Trials / Terminated
TerminatedNCT03886649
Copanlisib in Combination With Venetoclax in Patients With Relapsed or Refractory B-cell Non-Hodgkin Lymphoma.
Copanlisib in Combination With Venetoclax in Patients With Relapsed or Refractory B-cell Non-Hodgkin Lymphoma. A Multicenter Phase Ib Trial With Two Expansion Cohorts
- Status
- Terminated
- Phase
- Phase 1
- Study type
- Interventional
- Enrollment
- 7 (actual)
- Sponsor
- Swiss Cancer Institute · Academic / Other
- Sex
- All
- Age
- 18 Years
- Healthy volunteers
- Not accepted
Summary
A significant number of patients with non-Hodgkin lymphoma (NHL) are not cured with available treatments and will eventually relapse. Those patients might not be able to tolerate more bone marrow toxicity, limiting their treatment options.
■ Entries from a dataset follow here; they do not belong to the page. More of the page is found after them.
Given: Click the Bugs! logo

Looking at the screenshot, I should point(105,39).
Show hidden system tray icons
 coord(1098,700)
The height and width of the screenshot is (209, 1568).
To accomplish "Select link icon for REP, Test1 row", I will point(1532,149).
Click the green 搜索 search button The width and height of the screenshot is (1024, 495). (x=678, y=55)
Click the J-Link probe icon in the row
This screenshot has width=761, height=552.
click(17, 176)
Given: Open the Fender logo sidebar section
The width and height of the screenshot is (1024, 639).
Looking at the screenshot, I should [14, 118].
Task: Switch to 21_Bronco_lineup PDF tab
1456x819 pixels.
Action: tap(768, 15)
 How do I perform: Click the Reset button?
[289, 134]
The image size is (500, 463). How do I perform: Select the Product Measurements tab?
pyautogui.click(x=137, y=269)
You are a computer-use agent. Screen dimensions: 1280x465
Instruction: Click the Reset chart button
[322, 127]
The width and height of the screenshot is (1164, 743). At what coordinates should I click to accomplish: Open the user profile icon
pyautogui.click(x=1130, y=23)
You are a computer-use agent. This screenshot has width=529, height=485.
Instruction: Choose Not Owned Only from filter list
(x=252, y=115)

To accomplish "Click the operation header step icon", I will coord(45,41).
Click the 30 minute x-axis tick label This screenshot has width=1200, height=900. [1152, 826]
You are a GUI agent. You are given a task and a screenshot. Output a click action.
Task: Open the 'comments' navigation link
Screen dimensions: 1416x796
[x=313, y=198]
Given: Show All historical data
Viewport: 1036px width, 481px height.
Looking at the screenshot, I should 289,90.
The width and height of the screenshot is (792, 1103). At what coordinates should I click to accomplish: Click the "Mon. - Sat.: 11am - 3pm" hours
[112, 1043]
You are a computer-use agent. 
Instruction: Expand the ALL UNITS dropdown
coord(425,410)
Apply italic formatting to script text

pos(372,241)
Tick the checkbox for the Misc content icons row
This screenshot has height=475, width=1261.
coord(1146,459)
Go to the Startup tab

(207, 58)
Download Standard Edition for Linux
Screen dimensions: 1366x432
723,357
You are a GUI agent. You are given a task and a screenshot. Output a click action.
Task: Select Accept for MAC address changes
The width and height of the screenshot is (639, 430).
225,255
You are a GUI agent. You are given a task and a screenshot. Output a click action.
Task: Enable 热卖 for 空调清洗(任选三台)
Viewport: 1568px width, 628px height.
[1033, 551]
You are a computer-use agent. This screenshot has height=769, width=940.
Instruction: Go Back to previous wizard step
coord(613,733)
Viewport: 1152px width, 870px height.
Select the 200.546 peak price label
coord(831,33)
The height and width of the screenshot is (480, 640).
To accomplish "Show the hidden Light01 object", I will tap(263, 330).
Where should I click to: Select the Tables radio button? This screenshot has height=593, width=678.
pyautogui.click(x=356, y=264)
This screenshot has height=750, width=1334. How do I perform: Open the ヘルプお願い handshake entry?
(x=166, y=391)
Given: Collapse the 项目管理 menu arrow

Preclinical in vitro studies have demonstrated a synergism of venetoclax and copanlisib in different lymphomas. This may represent a safe and effective therapy for patients who relapsed or did not respond to standard therapy. The primary objective of this phase I trial is to establish the maximum tolerated dose (MTD) and recommended phase II dose (RP2D) of copanlisib in combination with venetoclax in patients with relapsed or refractory B-cell NHL.
Detailed description
There are many different types of NHL. A lot of progress has been made over the last years in the management of NHL, and while some can be cured with available treatments, for others new treatments are necessary. A significant number of patients that cannot be cured with the available treatments will eventually relapse. Dysregulation of apoptosis via overexpression of the antiapoptotic BCL-2 protein is paramount for several subtypes of NHL. On the other hand, PI3K is a central pathway in the pathogenesis of lymphoma, and PI3K signaling is critical for the proliferation and survival of malignant cells such as follicular lymphoma (FL), marginal zone lymphoma (MZL), and others. The combination of copanlisib (PI3K inhibitor) and venetoclax (BLC-2 inhibitor) is interesting given their known single agent activity in B-cell NHL and their synergy observed in B-cell NHL preclinical models. The pharmacologic inhibition of PI3K by copanlisib has translated into significant clinical activity in different lymphoma subtypes. Venetoclax has proven successful in CLL and the first results in NHL are encouraging. Both compounds are currently in other combination studies in SLL/CLL and NHL but there are currently no clinical trials studying this particular combination. There is a need to further improve approaches in the relapsed/refractory setting of patients with NHL in need of systemic therapy and this combination may provide an opportunity for an active and well-tolerated regimen that does not present the short and long-term toxicities of chemotherapy. The phase Ib study here proposed will evaluate the safety, tolerability and preliminary antitumor activity of the novel combination of copanlisib with venetoclax, two drugs with single agent activity across different lymphoma subtypes in the dose escalation and in two small cohorts of patients with FL and MZL in the expansion phase.
Conditions
Interventions
| Type | Name | Description |
|---|---|---|
| DRUG | Copanlisib | Duration of IMP administration: a maximum of twelve 28-day cycles of the combination treatment. Copanlisib will be administered i.v. on days 1, 8, and 15 of each cycle. The only dose level 1 (DL1) is 60 mg copanlisib. |
| DRUG | Venetoclax | Duration of IMP administration: a maximum of twelve 28-day cycles of the combination treatment. Copanlisib will be administered i.v. on days 1, 8, and 15 of each cycle. The starting dose is dose level 1 (DL1): 600 mg venetoclax. |
Timeline
- Start date
- 2019-11-04
- Primary completion
- 2021-05-10
- Completion
- 2022-03-08
- First posted
- 2019-03-22
- Last updated
- 2022-04-01
Locations
6 sites across 1 country: Switzerland
Source: ClinicalTrials.gov record NCT03886649. Inclusion in this directory is not an endorsement.